It seems to me that it must all come down to the Trinitarian nature of God. For if God were... mono- or duo-tarian, then man -- and the cosmos -- would appear much different than they do.

For example, if God is a radical monad, there is no one to love, nothing to know, no one to give back to, etc. You know the old gag:

But it was not good that this Godhead, the Most High, should be allone... Indeed, this old ombody's so philled with jehoviality, can't He create anamour?

Yes!

In fact, he can't stop (creating, loving, knowing, etc.).

12 comments:

Tony said...

"in fact, he can't stop,"

the crazy galoot. Maybe it's creation-envy that so pisses off the Left. How dare He create? He doesn't have our permission! Why, God is, is ... UNREGULATED!

Gagdad Bob said...

Another fellow sent me a chapter of his book called The Political Theory of Christ, which would seem to go to this general subject. I would say that the personalism alone of Christianity has very specific political connotations.

Anonymous said...

Tough stuff, but can be fun, for some to ponder. How does the 2D being know that the five circles (only known in such a place by their edges) which magically coalesce into one circular shape, is actually a 3D hand passing through its planar world? Why do people like elegant art so much? It doesn’t house, clothe, sex or feed us. Why’s the universe so multidimensionally, interconnectedly, beautiful when it should be random ugliness flying around? Why should we care when our own (physical) survival isn’t at stake? Could it be more than (physical) survival?

julie said...

I would say that the personalism alone of Christianity has very specific political connotations.

Yes, just so.

The idea of saints has been bouncing around my noggin of late. Essentially, how did the early Christians get the idea that there would be any point to asking a bunch of dead guys to pray for them? The answers lie within the gospels, of course: particularly the way that Jesus organized His posse and sent them out to work in his name, but there are clues elsewhere as well. In fact, it's more than a little sad that so much of modern Christianity rejects the whole idea outright as idolatry. We are meant to have a "personal relationship with Jesus," it is true, but even the most cursory look at the world in all its fractal levels shows hierarchies and organization such that it is perfectly natural also to interact locally with nonlocal operators. To do so is not to reject, replace, or disrespect God.
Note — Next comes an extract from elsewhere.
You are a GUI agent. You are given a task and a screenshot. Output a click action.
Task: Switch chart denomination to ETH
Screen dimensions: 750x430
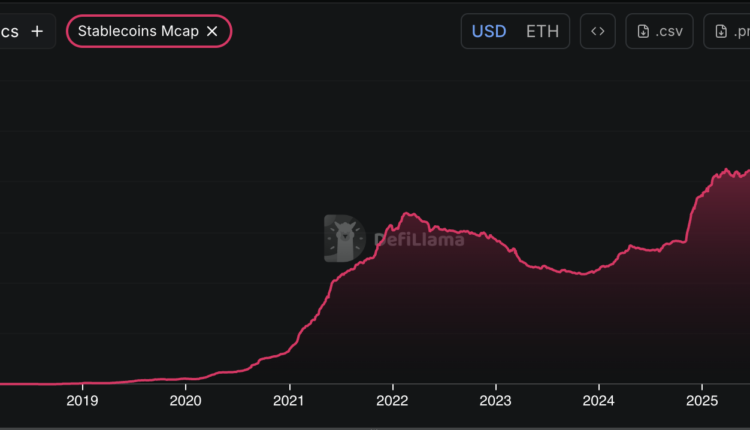pos(543,31)
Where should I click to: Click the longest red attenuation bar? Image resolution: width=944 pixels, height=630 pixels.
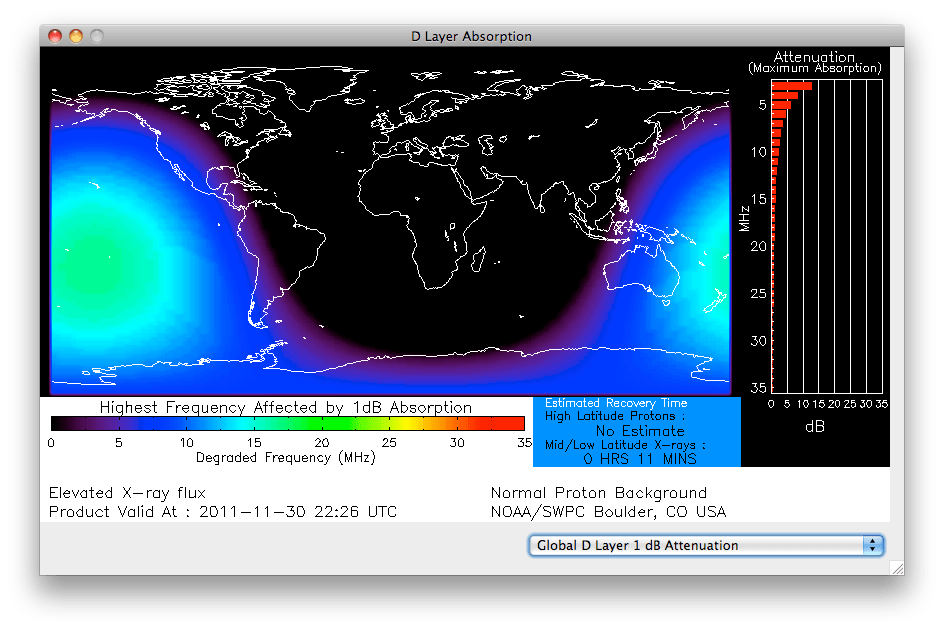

Here's a phrase probably nobody has ever thought to say, at least not in recent memory: "Martin Luther, pray for us!"

Gagdad Bob said...

For a Christian, it should be absolutely no different from any other friend praying for you.

julie said...

Yes, exactly - and yet outside of Raccoons, Catholicism or Orthodoxy, I don't recall ever meeting a Christian who isn't outright creeped out at the idea of saints. Much less Mary!

Gagdad Bob said...

It's good to have local and nonlocal friends.

julie said...

Where would we be without them?

Tony said...

Am I the only one who thinks of saints along the lines of baseball heroes like Roberto Clemente? The spiritual athletes who went pro, the Michael Jordans playing in the eternal Supernatural Dome, etc.

Gagdad Bob said...

Yes, the spiritual Hall of Fame.

Anonymous said...

For a ghost, seems pretty real to me.

mushroom said...

Local and non-local, yep. I don't think it is any different than asking one of you to pray for me. I think the Prostestant rejection comes from taking too literally Paul talking of the dead as being asleep. Doesn't mean they are unconscious.